Lendlease Building Pty Ltd v BCS Airport Systems Pty Ltd & Ors [2024] QSC 164

This decision highlights the practical application of State based SOP legislation in circumstances where construction work straddles the border between States and the circumstances where one State’s regime will apply to work performed in the other State in the context of the broader work being performed.

  • Lendlease Building Pty Ltd (Lendlease) was the principal contractor for terminal extension works at Gold Coast Airport. Lendlease engaged BCS Airport Systems Pty Ltd (BCS) as a subcontractor to design and construct baggage handling works. BSC applied for adjudication in relation to a disputed EOT claim and delay costs the subject of a payment claim. 
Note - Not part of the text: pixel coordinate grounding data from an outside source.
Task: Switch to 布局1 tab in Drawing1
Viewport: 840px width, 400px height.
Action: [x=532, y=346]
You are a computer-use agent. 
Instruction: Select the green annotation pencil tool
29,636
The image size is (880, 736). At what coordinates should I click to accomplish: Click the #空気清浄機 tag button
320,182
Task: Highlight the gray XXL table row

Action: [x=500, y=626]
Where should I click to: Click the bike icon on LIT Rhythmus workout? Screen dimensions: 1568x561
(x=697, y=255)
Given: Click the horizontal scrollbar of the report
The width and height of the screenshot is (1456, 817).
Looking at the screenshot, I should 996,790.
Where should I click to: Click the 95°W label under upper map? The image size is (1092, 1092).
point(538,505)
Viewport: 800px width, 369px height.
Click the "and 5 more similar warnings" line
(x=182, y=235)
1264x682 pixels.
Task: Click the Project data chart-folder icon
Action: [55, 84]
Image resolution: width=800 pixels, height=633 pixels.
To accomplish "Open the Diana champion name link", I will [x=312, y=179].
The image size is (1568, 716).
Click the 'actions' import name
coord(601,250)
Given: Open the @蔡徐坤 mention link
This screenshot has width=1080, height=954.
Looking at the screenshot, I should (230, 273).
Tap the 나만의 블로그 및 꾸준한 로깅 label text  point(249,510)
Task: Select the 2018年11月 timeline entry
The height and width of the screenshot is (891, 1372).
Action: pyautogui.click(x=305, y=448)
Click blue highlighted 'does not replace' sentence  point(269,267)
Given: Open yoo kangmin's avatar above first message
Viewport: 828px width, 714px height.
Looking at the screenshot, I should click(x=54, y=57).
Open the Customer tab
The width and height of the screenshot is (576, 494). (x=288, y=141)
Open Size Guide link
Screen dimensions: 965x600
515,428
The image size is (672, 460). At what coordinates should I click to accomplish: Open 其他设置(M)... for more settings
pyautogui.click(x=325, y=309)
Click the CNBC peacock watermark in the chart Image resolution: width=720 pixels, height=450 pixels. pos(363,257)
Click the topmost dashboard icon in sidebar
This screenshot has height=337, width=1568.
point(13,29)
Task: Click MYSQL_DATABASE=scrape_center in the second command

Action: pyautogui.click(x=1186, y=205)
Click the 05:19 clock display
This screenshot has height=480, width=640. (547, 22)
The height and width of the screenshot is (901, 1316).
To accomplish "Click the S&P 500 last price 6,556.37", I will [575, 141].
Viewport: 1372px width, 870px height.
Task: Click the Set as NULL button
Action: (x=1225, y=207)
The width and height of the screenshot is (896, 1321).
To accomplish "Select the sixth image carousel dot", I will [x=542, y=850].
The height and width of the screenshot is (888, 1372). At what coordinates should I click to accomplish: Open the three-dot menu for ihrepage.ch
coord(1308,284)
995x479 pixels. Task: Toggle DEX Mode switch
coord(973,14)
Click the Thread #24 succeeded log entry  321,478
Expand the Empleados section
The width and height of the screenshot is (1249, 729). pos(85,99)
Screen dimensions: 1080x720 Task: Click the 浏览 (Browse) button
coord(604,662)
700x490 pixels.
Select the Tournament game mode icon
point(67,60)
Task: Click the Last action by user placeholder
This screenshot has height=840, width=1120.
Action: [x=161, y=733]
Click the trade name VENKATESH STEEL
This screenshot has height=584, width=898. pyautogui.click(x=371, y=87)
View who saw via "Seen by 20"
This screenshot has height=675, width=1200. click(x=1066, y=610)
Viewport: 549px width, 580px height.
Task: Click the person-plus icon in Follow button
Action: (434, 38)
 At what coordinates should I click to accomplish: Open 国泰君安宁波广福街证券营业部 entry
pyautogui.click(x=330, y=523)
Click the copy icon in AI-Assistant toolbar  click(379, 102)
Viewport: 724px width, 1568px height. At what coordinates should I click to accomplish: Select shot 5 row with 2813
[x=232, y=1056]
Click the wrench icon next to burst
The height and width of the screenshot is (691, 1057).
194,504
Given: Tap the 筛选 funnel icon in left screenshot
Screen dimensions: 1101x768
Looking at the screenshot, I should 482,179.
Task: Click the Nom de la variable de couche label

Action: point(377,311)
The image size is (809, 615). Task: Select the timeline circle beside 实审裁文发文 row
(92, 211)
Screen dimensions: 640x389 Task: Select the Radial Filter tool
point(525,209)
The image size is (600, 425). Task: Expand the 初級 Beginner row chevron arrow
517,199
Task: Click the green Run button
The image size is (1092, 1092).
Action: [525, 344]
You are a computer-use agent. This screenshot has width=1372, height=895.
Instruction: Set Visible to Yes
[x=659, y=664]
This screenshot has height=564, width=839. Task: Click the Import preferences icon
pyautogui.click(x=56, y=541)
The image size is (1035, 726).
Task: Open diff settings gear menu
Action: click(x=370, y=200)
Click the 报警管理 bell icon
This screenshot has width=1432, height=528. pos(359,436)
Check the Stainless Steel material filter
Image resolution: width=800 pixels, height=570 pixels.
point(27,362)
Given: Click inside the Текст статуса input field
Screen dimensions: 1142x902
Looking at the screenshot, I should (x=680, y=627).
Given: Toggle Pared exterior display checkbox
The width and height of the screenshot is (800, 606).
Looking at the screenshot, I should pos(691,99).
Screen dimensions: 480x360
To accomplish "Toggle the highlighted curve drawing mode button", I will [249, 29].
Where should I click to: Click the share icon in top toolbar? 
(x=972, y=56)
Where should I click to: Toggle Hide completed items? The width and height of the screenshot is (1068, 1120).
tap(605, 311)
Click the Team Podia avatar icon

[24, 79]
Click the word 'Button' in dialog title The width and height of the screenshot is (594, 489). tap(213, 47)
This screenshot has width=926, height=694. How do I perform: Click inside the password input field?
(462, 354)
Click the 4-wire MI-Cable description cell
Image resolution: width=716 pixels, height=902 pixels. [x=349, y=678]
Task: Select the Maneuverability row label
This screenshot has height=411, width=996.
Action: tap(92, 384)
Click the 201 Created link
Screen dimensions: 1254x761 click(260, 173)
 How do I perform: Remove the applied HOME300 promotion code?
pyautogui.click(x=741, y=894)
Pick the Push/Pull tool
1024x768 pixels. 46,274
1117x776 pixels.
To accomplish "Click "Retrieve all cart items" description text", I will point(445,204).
  • Uniquely in this case, Gold Coast Airport (and the area for the baggage handling works) straddles the Queensland-New South Wales border. Meaning that some of the works subject to the claim were entirely in New South Wales or Queensland, and some works were across both States.  In the adjudication application, Lendlease asserted that the claim was invalid as the Building Industry Fairness (Security of Payment) Act 2017 (Qld) (Qld Act) did not apply to the works carried out in New South Wales.  The adjudicator, in finding jurisdiction, determined that the Qld Act applied despite the fact that some of the works were in New South Wales.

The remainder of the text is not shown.